= Zebra print ribbon =

Awareness ribbon for rare diseases

The zebra print ribbon is the awareness ribbon for uncommon or rare diseases and cancers including but not limited to neuroendocrine tumors, carcinoid cancer, Ehlers–Danlos syndromes, Whipple's disease and awareness of other rare diseases, cancers and disorders.

== Origin ==
The zebra has been used as a symbol for rare diseases since around 1940. Dr. Theodore Woodward, a professor at the University of Maryland's School of Medicine used this term to teach students the basics of diagnosing disease: "When looking at a patient's symptoms, it is better to assume it is a common ailment, not a rare one – a horse rather than a zebra."

== Usage ==
=== Rare diseases and National Rare Disease Day ===
National Rare Disease Day (also known as Rare Disease Awareness Day) is held on February 29, but is moved up a day to February 28 on non-leap years. This day was launched by the European Organization for Rare Diseases in 2008 and is now recognized worldwide. The date of February 29 was chosen because it is a "rare day" due to the leap year. The symbol for rare disease awareness is a black and white striped ribbon.

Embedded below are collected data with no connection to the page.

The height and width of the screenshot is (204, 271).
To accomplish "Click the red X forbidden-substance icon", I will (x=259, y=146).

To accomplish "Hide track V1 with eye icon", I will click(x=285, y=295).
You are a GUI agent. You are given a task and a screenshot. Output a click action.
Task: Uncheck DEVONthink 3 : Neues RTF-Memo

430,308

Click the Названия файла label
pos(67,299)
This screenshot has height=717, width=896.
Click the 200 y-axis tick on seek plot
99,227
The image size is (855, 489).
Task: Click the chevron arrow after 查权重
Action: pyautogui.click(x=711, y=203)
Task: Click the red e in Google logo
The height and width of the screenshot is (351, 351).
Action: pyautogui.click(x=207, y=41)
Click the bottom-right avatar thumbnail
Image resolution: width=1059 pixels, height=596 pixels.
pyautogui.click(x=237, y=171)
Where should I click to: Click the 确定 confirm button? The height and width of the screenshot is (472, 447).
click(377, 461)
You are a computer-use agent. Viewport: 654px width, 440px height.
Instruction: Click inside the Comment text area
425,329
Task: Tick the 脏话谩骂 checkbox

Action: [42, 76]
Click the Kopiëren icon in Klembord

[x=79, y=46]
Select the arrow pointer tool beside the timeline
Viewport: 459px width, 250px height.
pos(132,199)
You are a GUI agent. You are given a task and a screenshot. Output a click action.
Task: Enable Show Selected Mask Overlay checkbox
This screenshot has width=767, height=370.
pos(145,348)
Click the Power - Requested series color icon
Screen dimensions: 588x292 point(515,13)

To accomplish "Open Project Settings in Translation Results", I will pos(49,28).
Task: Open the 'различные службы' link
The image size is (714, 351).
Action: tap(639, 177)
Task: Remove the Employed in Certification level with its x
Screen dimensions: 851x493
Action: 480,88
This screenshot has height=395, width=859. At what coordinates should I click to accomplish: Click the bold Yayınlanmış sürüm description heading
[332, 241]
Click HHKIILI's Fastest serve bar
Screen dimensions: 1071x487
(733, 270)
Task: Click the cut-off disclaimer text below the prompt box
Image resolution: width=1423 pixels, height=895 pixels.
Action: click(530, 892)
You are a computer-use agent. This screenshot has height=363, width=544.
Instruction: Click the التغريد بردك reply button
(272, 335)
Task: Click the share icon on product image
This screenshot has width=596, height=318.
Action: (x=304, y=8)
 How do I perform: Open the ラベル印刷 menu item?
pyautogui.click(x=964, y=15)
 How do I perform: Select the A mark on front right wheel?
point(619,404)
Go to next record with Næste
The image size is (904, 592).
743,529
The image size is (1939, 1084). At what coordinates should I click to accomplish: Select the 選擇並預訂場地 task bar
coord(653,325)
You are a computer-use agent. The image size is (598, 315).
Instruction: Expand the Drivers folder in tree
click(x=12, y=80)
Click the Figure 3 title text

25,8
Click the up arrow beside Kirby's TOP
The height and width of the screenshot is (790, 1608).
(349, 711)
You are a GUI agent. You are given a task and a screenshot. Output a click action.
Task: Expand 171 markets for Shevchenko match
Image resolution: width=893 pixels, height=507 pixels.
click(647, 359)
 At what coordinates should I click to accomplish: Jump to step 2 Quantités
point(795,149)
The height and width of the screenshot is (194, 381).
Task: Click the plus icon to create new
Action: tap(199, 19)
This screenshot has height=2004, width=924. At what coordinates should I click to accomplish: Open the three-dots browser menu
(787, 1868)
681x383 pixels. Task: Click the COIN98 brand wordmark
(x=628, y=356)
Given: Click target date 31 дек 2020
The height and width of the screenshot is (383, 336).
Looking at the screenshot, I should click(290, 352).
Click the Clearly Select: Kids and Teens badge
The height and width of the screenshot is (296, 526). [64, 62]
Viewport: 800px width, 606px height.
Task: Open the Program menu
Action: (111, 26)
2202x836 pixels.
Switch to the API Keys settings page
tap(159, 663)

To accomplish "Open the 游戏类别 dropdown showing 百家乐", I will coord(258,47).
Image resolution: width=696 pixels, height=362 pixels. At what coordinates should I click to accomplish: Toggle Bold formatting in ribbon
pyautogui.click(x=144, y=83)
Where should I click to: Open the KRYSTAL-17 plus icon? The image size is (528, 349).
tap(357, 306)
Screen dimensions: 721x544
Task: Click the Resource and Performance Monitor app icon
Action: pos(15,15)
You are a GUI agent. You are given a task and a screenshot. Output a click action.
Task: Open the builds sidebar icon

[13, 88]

In the US, the National Organization for Rare Disorders brings to light rare diseases, listing and defining more than 1,200 rare diseases that fall under the zebra awareness ribbon.

One of the rarest diseases on the list is the neuroendocrine tumors; this diagnosis has only been given to 2% of the cancers in the US. This cancer can go undiagnosed for a long time due to difficulty in detection and diagnosis.

Whipple's disease, another rare disease on the list, is a bacterial infection that is often mistaken for other diseases, requiring a biopsy of the stomach or duodenum looking for the bacteria Tropheryma whipplei.

=== Ehlers–Danlos syndromes ===
The zebra ribbon is also used for awareness of Ehlers–Danlos syndromes, a group of genetic connective tissue illnesses.